— WORK TO DO —
Could you rewrite the listing from its first line through the line holding "(x=210, y=489)", both included, renaming "badge" to "icon" and leaving everything else unchanged?

— MATERIALS PROVIDED —
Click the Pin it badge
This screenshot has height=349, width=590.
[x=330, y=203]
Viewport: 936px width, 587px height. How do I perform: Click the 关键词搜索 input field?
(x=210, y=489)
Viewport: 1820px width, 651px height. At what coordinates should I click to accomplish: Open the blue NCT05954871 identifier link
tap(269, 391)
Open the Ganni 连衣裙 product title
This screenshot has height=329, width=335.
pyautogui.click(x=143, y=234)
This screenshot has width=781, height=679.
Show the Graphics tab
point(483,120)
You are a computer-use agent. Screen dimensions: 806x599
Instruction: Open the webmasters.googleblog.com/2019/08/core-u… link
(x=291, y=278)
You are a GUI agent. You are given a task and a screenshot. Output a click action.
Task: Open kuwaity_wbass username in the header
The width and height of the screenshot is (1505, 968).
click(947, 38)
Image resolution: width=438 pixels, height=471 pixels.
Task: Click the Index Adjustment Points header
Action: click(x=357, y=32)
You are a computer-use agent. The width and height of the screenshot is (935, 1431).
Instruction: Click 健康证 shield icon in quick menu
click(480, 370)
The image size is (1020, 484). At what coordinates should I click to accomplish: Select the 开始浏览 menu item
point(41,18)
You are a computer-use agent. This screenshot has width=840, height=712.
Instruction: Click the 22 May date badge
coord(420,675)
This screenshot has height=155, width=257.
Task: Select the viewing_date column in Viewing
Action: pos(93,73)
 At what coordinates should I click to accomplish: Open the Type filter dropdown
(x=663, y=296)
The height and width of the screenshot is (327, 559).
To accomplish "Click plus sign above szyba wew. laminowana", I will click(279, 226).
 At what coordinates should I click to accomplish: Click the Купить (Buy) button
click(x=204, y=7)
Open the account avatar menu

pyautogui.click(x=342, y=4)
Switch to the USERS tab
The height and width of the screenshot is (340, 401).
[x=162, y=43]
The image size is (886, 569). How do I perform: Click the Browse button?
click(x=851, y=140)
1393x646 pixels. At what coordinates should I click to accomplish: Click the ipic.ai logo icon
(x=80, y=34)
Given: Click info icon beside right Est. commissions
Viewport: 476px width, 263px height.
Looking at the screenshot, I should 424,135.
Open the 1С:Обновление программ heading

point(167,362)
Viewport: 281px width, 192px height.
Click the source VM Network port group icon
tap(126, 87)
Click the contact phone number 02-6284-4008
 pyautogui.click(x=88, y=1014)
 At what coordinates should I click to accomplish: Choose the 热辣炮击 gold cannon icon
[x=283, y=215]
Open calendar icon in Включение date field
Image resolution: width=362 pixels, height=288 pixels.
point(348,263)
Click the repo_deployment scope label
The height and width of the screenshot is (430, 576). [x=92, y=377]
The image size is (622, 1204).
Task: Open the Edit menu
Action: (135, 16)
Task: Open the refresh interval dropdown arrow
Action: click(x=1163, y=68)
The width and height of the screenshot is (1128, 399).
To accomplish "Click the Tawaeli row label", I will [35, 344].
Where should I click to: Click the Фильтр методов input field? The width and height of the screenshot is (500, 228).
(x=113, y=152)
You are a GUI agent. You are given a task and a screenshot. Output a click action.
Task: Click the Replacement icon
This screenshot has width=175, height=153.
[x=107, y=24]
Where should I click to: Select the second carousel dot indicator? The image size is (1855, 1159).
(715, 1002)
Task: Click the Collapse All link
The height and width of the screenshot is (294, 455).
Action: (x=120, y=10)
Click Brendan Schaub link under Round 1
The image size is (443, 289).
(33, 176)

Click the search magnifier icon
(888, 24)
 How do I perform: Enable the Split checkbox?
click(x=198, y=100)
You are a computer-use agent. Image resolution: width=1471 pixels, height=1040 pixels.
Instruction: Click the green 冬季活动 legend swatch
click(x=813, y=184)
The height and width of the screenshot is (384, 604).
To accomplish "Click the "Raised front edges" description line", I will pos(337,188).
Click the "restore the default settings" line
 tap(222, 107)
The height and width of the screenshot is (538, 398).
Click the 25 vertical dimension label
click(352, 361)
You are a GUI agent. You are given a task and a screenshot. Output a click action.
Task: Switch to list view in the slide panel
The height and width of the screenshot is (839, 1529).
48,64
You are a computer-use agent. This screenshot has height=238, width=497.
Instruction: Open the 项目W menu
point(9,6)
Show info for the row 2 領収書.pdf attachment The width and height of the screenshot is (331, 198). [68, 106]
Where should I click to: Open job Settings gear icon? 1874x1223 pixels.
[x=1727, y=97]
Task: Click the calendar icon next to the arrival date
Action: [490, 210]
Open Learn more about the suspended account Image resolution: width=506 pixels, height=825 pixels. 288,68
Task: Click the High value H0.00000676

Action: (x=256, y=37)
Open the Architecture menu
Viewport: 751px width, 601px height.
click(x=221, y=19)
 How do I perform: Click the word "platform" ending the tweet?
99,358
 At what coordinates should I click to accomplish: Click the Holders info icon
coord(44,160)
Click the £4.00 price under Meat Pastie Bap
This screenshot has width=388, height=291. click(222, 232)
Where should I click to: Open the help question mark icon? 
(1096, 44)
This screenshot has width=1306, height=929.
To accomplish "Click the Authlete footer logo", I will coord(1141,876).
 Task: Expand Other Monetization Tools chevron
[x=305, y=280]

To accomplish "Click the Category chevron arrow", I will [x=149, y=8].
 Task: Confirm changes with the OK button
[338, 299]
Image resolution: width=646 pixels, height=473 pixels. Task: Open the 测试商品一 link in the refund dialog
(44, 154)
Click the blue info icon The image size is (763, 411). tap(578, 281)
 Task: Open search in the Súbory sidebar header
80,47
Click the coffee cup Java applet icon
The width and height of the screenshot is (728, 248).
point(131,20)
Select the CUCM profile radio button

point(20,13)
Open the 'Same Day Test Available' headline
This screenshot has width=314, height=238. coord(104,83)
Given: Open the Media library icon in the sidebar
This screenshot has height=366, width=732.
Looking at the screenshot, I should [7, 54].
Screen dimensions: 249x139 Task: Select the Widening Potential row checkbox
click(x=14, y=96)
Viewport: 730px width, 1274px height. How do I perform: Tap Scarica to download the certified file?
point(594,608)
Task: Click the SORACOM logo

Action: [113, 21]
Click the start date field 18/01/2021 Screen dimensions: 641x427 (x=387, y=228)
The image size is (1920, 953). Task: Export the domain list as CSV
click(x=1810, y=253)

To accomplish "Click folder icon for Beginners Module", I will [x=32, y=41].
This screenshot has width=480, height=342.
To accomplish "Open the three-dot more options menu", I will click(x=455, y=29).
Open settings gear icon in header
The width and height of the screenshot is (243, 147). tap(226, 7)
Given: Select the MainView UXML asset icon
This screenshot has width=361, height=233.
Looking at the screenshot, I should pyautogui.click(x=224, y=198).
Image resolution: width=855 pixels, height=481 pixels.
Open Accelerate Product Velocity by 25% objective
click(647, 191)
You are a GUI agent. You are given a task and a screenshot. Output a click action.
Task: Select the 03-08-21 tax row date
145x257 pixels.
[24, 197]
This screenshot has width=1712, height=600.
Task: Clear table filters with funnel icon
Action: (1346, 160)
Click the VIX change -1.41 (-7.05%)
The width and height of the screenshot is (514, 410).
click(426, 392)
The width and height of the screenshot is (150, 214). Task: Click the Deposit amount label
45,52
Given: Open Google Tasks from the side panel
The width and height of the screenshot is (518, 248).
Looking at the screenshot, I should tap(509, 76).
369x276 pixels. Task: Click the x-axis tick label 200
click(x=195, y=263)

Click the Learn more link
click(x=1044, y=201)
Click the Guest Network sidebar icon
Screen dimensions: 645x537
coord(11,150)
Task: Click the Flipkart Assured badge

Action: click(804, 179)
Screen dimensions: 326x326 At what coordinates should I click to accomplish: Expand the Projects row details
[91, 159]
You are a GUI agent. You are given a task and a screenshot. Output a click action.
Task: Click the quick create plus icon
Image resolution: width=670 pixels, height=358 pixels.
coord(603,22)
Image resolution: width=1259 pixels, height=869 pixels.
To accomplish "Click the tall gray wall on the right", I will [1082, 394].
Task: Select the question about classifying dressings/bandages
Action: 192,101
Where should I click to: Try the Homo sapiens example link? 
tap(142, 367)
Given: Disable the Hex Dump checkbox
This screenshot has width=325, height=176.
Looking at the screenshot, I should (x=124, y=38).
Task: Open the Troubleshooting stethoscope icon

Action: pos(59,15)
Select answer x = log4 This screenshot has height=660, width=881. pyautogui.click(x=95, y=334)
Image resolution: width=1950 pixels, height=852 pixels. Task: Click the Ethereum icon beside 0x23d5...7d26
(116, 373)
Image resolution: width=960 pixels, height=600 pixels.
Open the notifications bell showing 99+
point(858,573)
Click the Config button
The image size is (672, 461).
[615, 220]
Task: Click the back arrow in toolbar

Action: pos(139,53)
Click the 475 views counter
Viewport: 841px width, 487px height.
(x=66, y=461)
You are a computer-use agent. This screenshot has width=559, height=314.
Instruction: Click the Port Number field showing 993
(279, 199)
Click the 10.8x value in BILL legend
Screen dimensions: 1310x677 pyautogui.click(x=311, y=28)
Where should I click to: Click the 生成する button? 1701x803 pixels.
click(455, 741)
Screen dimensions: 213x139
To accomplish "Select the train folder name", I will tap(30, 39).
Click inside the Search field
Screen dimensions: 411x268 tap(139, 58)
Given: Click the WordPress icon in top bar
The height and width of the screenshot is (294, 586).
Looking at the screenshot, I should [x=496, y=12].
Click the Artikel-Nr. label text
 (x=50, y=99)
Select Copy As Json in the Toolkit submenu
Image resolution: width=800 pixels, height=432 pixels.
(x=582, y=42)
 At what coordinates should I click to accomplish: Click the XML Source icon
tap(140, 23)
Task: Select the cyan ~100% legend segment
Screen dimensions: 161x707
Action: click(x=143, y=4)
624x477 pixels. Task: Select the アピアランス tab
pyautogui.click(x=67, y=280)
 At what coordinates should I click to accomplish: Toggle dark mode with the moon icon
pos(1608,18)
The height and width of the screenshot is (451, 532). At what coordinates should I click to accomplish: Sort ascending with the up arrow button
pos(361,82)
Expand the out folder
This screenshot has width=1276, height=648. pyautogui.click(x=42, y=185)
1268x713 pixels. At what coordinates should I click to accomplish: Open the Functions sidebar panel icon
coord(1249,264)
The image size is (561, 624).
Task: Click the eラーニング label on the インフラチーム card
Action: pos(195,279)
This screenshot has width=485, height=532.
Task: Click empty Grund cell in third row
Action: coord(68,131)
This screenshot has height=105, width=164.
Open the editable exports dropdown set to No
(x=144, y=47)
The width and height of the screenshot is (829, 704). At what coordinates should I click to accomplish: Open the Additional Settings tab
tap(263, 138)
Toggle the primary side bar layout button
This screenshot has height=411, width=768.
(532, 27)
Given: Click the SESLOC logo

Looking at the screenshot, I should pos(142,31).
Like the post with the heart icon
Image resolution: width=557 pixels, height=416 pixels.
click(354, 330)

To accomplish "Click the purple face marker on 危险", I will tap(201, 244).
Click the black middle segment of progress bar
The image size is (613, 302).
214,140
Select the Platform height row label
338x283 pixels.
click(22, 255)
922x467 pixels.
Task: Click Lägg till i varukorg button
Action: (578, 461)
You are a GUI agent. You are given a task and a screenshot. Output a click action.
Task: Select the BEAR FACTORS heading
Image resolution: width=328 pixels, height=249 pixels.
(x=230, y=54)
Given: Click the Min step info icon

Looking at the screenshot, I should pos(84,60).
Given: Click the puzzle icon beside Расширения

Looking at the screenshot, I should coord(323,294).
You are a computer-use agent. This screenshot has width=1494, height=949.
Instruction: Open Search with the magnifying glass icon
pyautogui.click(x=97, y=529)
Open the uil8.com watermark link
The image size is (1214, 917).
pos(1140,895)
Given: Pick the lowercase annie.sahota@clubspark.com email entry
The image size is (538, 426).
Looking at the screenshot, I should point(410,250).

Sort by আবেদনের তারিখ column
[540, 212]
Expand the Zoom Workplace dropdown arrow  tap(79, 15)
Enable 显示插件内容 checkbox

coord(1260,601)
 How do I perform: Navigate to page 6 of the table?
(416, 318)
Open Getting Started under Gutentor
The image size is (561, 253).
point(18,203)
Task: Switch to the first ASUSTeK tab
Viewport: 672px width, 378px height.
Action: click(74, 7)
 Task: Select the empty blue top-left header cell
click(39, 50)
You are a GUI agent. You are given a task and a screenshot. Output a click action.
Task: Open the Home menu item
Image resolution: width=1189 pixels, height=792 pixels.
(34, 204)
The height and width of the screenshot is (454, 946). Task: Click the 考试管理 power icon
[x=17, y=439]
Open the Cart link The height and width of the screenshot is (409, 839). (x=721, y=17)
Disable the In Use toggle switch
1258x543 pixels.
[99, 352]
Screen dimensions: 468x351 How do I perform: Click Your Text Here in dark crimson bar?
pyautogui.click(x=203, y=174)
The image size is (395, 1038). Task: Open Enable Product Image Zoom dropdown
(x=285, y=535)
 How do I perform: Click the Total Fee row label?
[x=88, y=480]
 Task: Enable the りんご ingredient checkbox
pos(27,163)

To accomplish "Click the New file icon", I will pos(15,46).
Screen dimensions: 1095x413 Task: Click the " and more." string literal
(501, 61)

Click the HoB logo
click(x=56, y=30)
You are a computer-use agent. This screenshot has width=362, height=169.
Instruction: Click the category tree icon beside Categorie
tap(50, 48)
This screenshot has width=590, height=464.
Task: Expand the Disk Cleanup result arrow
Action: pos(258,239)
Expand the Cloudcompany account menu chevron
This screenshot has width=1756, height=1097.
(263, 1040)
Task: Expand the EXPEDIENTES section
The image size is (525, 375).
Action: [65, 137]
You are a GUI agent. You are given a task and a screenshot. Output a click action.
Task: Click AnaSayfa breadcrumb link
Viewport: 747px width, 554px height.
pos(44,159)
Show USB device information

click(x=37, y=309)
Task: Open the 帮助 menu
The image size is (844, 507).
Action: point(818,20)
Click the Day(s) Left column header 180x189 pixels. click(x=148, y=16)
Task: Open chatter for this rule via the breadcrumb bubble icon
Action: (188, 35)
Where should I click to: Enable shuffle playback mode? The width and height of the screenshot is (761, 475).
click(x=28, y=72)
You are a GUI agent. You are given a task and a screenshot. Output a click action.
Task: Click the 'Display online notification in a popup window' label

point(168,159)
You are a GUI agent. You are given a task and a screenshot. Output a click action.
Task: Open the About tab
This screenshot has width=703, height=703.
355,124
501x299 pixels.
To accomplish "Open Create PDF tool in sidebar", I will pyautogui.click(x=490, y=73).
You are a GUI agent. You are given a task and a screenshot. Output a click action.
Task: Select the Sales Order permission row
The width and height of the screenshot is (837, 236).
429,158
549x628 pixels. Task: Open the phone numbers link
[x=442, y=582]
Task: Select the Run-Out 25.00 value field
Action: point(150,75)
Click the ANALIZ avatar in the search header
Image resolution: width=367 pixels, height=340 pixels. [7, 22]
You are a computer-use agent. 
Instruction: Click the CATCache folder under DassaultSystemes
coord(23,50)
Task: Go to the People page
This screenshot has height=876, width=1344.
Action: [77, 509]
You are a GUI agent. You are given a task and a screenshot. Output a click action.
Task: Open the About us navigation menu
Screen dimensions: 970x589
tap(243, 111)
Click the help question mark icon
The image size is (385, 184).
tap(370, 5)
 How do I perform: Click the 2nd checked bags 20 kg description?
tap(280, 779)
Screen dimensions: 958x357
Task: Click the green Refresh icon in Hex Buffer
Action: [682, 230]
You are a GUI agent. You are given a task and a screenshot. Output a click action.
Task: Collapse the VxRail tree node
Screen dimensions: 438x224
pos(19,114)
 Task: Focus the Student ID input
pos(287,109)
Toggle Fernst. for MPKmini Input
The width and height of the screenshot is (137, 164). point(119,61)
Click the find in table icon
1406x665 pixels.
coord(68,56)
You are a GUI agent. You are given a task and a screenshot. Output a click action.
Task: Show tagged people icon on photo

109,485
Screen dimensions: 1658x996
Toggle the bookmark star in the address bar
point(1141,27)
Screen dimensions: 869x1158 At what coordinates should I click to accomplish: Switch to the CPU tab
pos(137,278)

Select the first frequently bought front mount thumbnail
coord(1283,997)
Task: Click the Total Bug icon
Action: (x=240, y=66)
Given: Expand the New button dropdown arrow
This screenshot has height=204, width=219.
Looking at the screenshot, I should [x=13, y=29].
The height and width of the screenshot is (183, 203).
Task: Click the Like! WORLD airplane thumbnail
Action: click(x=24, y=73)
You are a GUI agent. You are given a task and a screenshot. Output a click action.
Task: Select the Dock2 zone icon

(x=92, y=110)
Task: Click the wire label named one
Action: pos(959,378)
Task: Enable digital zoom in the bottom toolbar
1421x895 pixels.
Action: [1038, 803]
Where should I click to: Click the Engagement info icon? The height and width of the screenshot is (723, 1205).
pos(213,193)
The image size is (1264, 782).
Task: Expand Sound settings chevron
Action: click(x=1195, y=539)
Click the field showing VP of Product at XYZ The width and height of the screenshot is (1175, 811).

— WRITTEN ANSWER —
Click the Pin it icon
This screenshot has height=349, width=590.
[x=330, y=203]
Viewport: 936px width, 587px height. How do I perform: Click the 关键词搜索 input field?
(x=210, y=489)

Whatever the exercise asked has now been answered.